Clustering with the SOM/Kohonen Map
Clustering algorithms can be used to group together objects or conditions with similar characteristics. Unlike classification, the groupings associated with clustering are typically more abstract and not easily defined. Examples of where clustering has been used include identifying shopping patterns between visitors and grouping types of web page or e-mail content.
Clustering in NeuroSolutions
The NeuroSolutions Neural Expert uses the two-dimensional SOM (a.k.a. Kohonen map) for clustering. Clustering with the SOM requires some work, but is also much more powerful than many other clustering methods. The SOM has a few unique properties that make it very effective for clustering, including:
1) density matching: the number of SOM processing elements (PEs) placed in an area of input space is similar to the density of inputs in that area and
2) neighborhood relationships: the SOM processing elements have an intrinsic neighborhood relationship where inputs mapped to PEs that are close (e.g. PE (1,1) and PE (1,2)) are also close in input space (e.g. similar inputs).
The Basics of Clustering
The first important concept in SOM clustering is that a single PE does not normally define a cluster and that the clustering is not predefined by the number of PEs. Typically, a SOM is created of size N x N (where N is dependent upon the number of data points and the "resolution" of your desired mapping) and each logical cluster of input data is located in REGIONS (subsets) of PEs in that NxN map.
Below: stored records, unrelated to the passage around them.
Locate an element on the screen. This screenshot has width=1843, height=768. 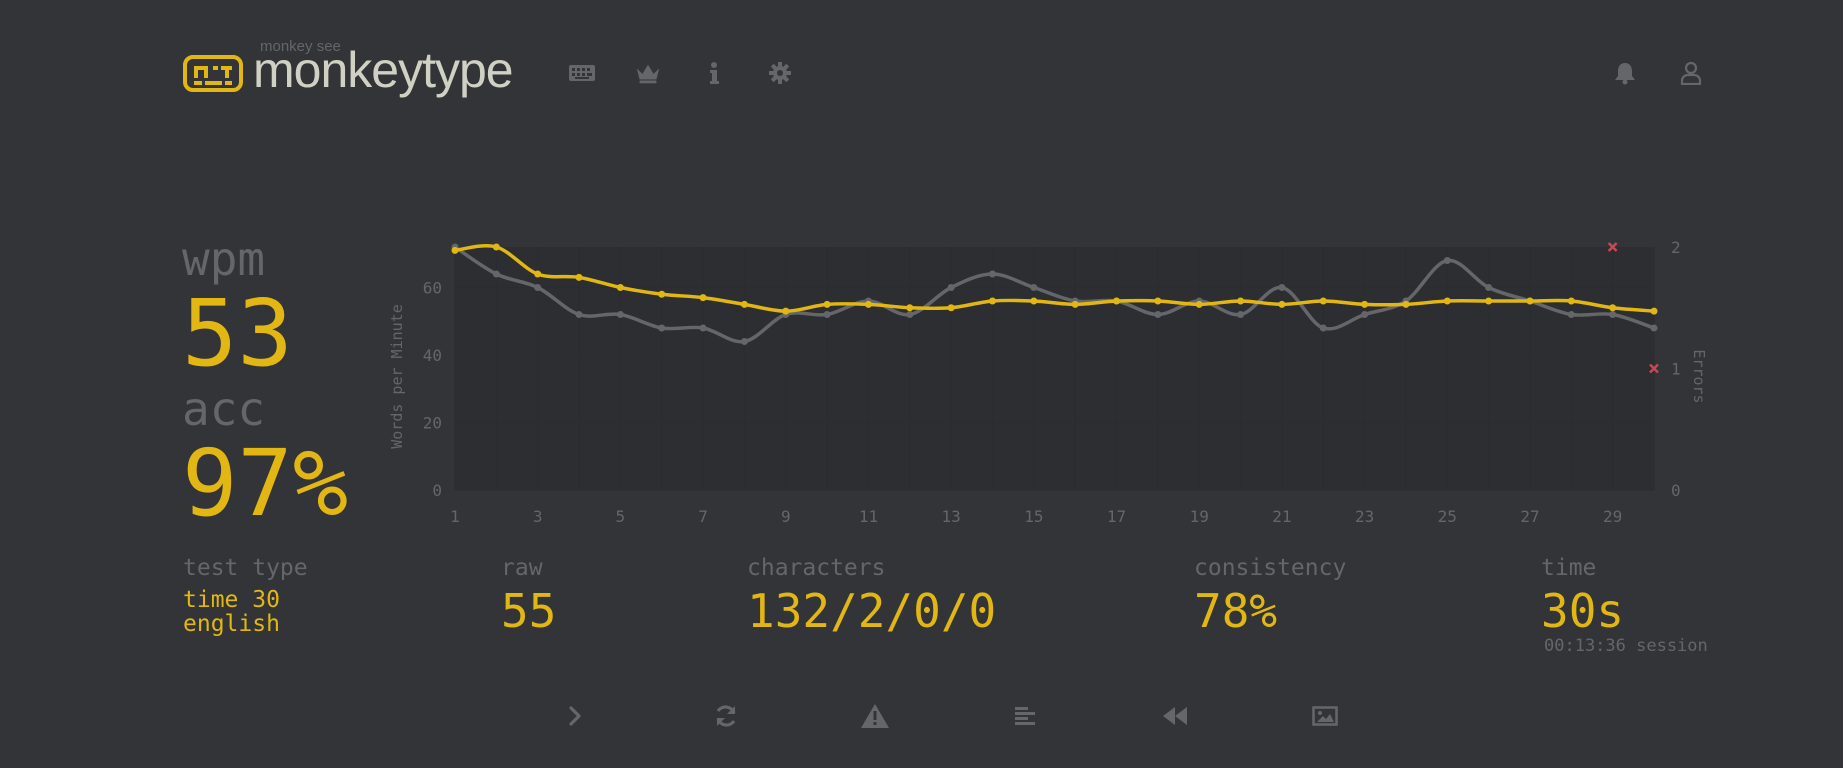
next-test-icon is located at coordinates (575, 716).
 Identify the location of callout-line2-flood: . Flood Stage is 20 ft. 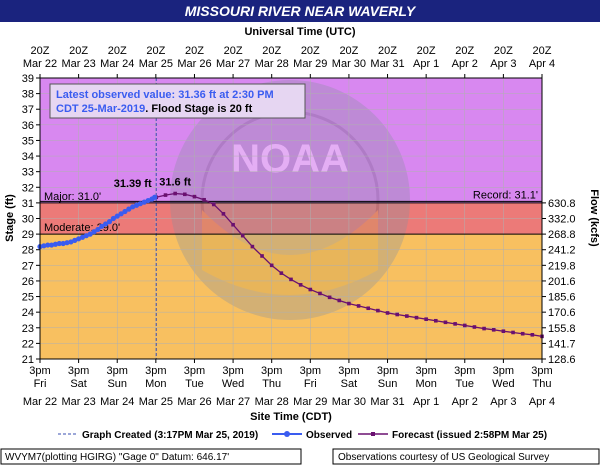
(198, 109).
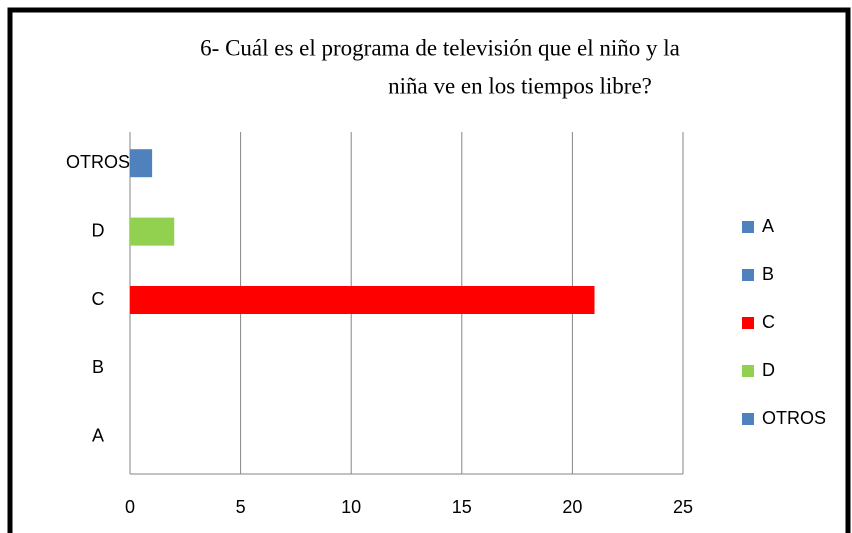 The height and width of the screenshot is (533, 852). Describe the element at coordinates (768, 274) in the screenshot. I see `legend-label: B` at that location.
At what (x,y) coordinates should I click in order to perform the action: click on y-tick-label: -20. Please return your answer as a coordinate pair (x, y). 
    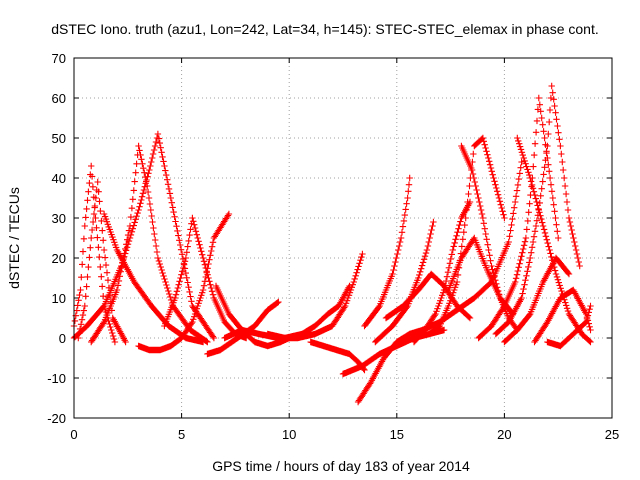
    Looking at the image, I should click on (56, 418).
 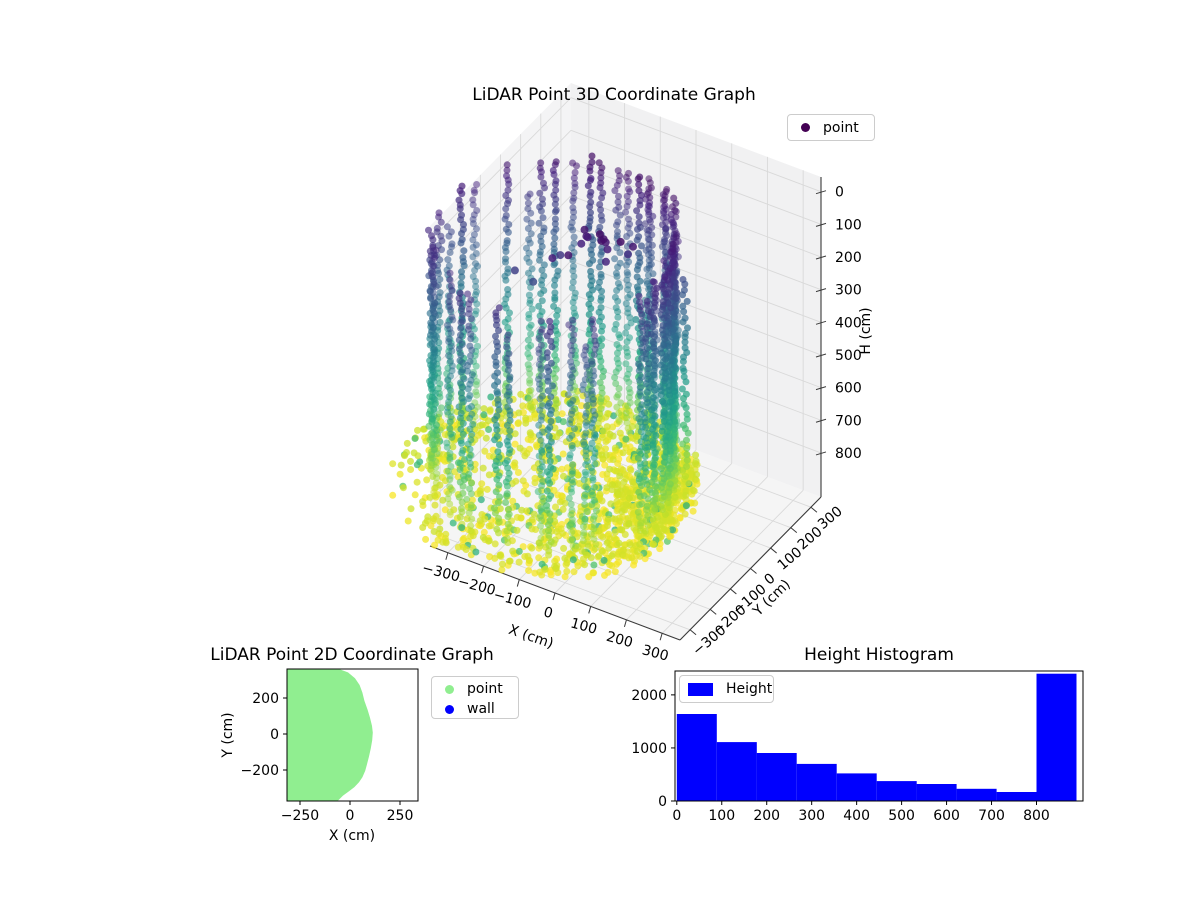 What do you see at coordinates (352, 655) in the screenshot?
I see `plot2d-title: LiDAR Point 2D Coordinate Graph` at bounding box center [352, 655].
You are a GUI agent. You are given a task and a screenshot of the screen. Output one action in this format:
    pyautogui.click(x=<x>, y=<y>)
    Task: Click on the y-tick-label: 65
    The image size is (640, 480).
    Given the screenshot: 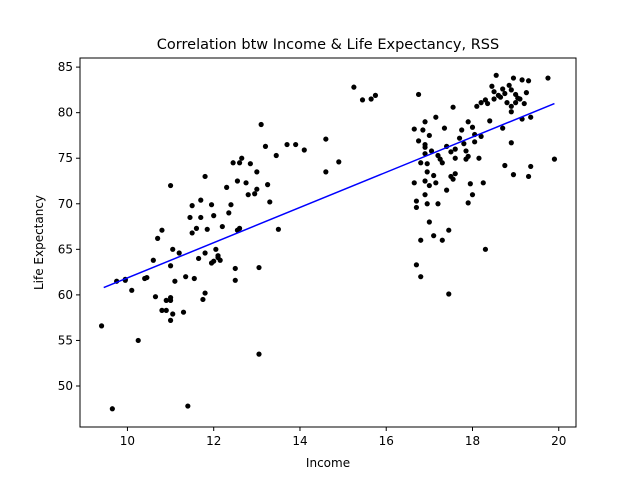 What is the action you would take?
    pyautogui.click(x=66, y=249)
For instance, a cluster can be in the top left region of the map (say PEs (1,1) (1,2) (1,3) (2,1) and (2,2)). Since clustering is unsupervised, there is no predefined number of clusters in the dataset and the clustering is left to the interpretation of the user. There are situations where in one application it may be beneficial to split the top left region of the map into three smaller clusters where as other times it may be beneficial to consider it a single cluster.
For information on the visual tools available in NeuroSolutions for splitting these clusters, please see part 2 of this article at
http://www.nd.com/newsletter/somarticle.html
Using the Clustering Information
Once you have completed your analysis of the map, new inputs can be mapped by simply running the new data through the map in a "testing" or "production" set and finding the winning processing element for each input. This winning processing element's location will determine which natural cluster it belongs in and the user can then use this information in the manner of his/her choosing. For example, if a new website visitor is clustered with visitors who have purchased certain products, then the new visitor could be shown advertisements for those types of products.